Kichwas
Half-breed
Yeah.Poor sales beget poor sales.
If a book isn't selling, people might avoid being the one to jump in and buy it if they're worried about the ability to find a table to play at.
It doesn't take much for a game to just vanish from playability.
You need active discussion, you need good resources for people to find GMs and players, you need good online tools. And you need a perception that these things are all ready to go to get people to buy books. And if books stop being bought; the perception dries up.
If you're a GM with 'captive players' you might go pick up the bottom ranked item on DriveThruRPG. But if you're only a player you're probably wondering if you can ever get to play a game before you go buy it.
Two of the smarter moves Darrington made were
1) getting a very active presence on Startplaying and
2) getting a lot of other Actual Plays to run sessions of it.
Three of their worst moves were
1) not having official Foundry support (there is a third party kit now, but due to the license those guys are not allowed to put in the Void content which is now almost half of the character creation content),
2) Not using Daggerheart for their own CR main campaign. Doing instead a 'West Marches game' which is a format Daggerheart does poorly at, thereby needing to use D&D - that helps CR, but hurts Daggerheart.

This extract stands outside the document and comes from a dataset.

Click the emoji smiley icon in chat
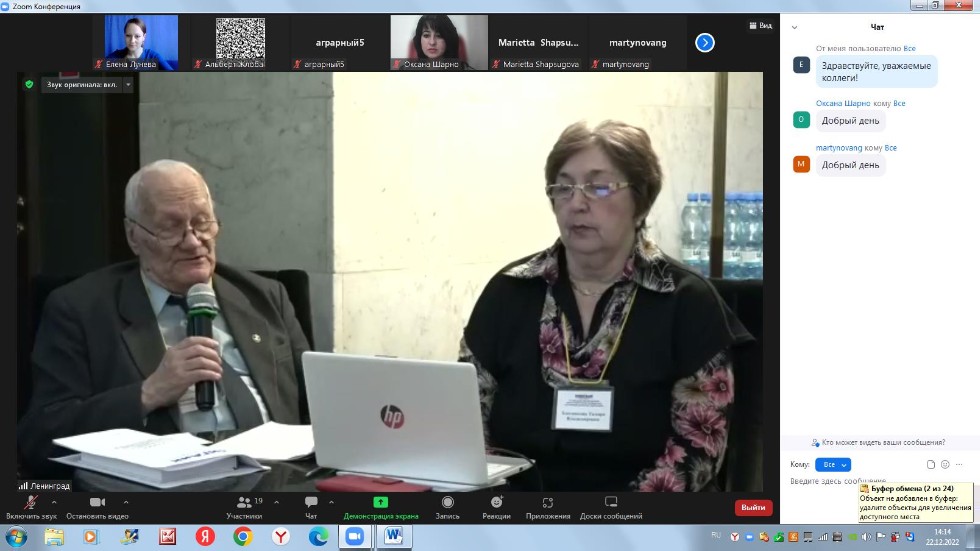980x551 pixels. point(945,464)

3) Then running their own one-shot with a massive cast showing just how badly Daggerheart does with large groups. Note that this is not an uncommon problem. Pathfinder 2E breaks down even harder than Daggerheart does - and they've dodged that by very strongly recommending people stick to 4 players. D&D breaks down too - but gets a pass due to being the 'legacy contender'. But Daggerheart is new - so showing where it fails early on was unwise.